If an ->anon_vma is attached to the VMA, collapse_and_free_pmd() requires
it to be locked. retract_page_tables() bails out if an ->anon_vma is
attached, but does this check before holding the mmap lock (as the comment
above the check explains).

If we racily merge an existing ->anon_vma (shared with a child process)
from a neighboring VMA, subsequent rmap traversals on pages belonging to
the child will be able to see the page tables that we are concurrently
removing while assuming that nothing else can access them.

Repeat the ->anon_vma check once we hold the mmap lock to ensure that there
really is no concurrent page table access.

Reported-by: Zach O'Keefe <zokeefe@xxxxxxxxxx>
Fixes: f3f0e1d2150b ("khugepaged: add support of collapse for tmpfs/shmem pages")
Cc: stable@xxxxxxxxxxxxxxx
Signed-off-by: Jann Horn <jannh@xxxxxxxxxx>
---
zokeefe@ pointed out to me that the current code (after my last round of patches)
can hit a lockdep assert by racing, and after staring at it a bit I've
convinced myself that this is a real, preexisting bug.
(I haven't written a reproducer for it though.

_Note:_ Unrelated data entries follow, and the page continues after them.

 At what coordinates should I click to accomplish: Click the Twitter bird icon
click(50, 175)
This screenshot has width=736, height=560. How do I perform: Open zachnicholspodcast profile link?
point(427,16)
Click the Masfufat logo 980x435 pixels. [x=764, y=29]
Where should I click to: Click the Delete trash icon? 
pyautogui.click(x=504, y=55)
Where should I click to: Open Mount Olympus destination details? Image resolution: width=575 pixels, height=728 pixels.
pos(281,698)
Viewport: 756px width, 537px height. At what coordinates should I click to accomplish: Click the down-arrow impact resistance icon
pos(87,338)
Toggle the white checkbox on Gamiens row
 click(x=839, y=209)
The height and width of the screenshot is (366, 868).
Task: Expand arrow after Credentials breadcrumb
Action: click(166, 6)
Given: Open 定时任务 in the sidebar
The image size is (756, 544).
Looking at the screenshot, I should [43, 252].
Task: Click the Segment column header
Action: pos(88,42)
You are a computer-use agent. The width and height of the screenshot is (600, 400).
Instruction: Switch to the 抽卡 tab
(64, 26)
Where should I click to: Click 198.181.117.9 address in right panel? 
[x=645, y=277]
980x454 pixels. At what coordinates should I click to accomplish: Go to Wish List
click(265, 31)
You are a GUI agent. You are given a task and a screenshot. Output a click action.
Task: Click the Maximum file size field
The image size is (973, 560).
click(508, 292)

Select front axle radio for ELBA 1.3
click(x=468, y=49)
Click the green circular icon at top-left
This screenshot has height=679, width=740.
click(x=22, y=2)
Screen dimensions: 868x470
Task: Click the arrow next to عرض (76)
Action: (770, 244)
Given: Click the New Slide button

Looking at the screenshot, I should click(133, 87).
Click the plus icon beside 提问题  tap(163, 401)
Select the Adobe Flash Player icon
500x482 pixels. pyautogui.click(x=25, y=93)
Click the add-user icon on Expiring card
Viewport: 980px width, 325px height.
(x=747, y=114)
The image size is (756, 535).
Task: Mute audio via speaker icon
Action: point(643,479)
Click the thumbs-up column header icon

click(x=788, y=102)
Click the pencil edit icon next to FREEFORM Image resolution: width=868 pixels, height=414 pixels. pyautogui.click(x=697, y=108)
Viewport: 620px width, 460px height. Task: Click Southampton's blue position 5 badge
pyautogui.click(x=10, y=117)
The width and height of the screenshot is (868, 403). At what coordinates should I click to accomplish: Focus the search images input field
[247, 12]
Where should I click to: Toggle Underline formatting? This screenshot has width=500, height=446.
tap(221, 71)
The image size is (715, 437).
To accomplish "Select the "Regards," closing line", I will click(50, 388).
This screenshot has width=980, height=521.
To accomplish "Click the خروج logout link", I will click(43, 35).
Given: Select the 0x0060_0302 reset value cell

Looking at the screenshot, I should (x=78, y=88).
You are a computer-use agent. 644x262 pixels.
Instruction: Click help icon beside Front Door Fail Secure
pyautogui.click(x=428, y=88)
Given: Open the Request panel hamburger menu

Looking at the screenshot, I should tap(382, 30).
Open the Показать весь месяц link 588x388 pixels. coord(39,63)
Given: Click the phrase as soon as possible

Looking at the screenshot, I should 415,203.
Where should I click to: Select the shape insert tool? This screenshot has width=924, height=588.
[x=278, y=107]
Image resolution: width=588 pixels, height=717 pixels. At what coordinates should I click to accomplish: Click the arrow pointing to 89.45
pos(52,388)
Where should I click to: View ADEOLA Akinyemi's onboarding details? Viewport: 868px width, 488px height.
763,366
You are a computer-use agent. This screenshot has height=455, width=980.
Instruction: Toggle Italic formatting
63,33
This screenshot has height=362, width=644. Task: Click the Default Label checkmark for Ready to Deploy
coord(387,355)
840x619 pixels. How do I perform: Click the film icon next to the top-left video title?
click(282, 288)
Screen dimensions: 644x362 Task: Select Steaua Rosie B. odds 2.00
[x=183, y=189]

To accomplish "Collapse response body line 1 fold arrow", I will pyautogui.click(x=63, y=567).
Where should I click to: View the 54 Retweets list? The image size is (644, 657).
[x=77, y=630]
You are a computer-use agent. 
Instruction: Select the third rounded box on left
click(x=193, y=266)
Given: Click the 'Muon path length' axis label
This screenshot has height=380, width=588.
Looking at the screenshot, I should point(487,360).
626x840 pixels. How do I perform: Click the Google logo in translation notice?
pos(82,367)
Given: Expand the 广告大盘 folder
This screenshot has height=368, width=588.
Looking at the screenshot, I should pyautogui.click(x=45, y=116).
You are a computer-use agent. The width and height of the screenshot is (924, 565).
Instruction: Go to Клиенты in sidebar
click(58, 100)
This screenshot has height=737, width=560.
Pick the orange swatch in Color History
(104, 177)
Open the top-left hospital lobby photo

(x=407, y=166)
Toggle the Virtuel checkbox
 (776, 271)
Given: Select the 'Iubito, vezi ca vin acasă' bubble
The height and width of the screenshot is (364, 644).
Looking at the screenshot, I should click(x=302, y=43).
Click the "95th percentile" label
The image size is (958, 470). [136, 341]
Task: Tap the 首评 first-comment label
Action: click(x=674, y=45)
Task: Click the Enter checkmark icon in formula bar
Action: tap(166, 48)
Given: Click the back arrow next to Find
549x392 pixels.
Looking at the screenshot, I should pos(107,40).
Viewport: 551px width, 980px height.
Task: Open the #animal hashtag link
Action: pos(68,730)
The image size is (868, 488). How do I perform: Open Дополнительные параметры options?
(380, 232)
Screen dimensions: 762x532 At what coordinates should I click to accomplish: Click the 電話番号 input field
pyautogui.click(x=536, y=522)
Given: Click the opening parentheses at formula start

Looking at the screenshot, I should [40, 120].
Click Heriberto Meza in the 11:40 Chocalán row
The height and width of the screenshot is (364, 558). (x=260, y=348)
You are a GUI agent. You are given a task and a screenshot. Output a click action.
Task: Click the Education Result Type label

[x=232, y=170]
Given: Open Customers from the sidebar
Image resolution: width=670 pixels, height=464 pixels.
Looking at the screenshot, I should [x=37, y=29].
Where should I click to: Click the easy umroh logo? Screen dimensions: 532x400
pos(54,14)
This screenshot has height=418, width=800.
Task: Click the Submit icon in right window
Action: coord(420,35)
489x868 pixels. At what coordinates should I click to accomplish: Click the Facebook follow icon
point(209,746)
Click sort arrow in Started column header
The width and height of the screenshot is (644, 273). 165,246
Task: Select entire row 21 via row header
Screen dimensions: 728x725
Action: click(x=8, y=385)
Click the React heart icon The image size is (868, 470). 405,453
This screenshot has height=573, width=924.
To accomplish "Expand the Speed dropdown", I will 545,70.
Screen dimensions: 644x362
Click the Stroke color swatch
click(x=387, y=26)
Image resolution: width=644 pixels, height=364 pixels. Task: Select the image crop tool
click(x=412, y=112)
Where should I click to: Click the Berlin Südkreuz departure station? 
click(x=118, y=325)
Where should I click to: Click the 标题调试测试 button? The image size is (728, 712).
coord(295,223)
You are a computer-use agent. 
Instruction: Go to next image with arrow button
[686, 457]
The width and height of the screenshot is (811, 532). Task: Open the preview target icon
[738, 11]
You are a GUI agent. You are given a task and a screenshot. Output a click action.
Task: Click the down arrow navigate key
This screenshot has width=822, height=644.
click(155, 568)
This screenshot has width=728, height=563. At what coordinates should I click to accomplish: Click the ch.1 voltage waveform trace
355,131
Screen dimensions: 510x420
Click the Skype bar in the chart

One way to hit it might be
something along the lines of:

- set up a process A with a private-file-mapping VMA V1
- let A fork() to create process B, thereby copying V1 in A to V1' in B
- let B extend the end of V1'
- let B put some anon pages into the extended part of V1'
- let A map a new private-file-mapping VMA V2 directly behind V1, without
an anon_vma
[race begins here]
- in A's thread 1: begin retract_page_tables() on V2, run through first
->anon_vma check
- in A's thread 2: run __anon_vma_prepare() on V2 and ensure that it
merges the anon_vma of V1 (which implies V1 and V2 must be mapping the
same file at compatible offsets)
- in B: trigger rmap traversal on anon page in V1'

mm/khugepaged.c | 14 +++++++++++++-
1 file changed, 13 insertions(+), 1 deletion(-)

diff --git a/mm/khugepaged.c b/mm/khugepaged.c
index 5cb401aa2b9d..0bfed37f3a3b 100644
--- a/mm/khugepaged.c
+++ b/mm/khugepaged.c
@@ -1644,7 +1644,7 @@ static int retract_page_tables(struct address_space *mapping, pgoff_t pgoff,
* has higher cost too. It would also probably require locking
* the anon_vma.
*/
- if (vma->anon_vma) {
+ if (READ_ONCE(vma->anon_vma)) {
result = SCAN_PAGE_ANON;
goto next;
}
@@ -1672,6 +1672,18 @@ static int retract_page_tables(struct address_space *mapping, pgoff_t pgoff,
result = SCAN_PTE_MAPPED_HUGEPAGE;
if ((cc->is_khugepaged || is_target) &&
mmap_write_trylock(mm)) {
+ /*
+ * Re-check whether we have an ->anon_vma, because
+ * collapse_and_free_pmd() requires that either no
+ * ->anon_vma exists or the anon_vma is locked.
+ * We already checked ->anon_vma above, but that check
+ * is racy because ->anon_vma can be populated under the
+ * mmap lock in read mode.
+ */
+ if (vma->anon_vma) {
+ result = SCAN_PAGE_ANON;
+ goto unlock_next;
+ }
/*
* When a vma is registered with uffd-wp, we can't
* recycle the pmd pgtable because there can be pte

base-commit: 7dd4b804e08041ff56c88bdd8da742d14b17ed25
--
2.39.0.314.g84b9a713c41-goog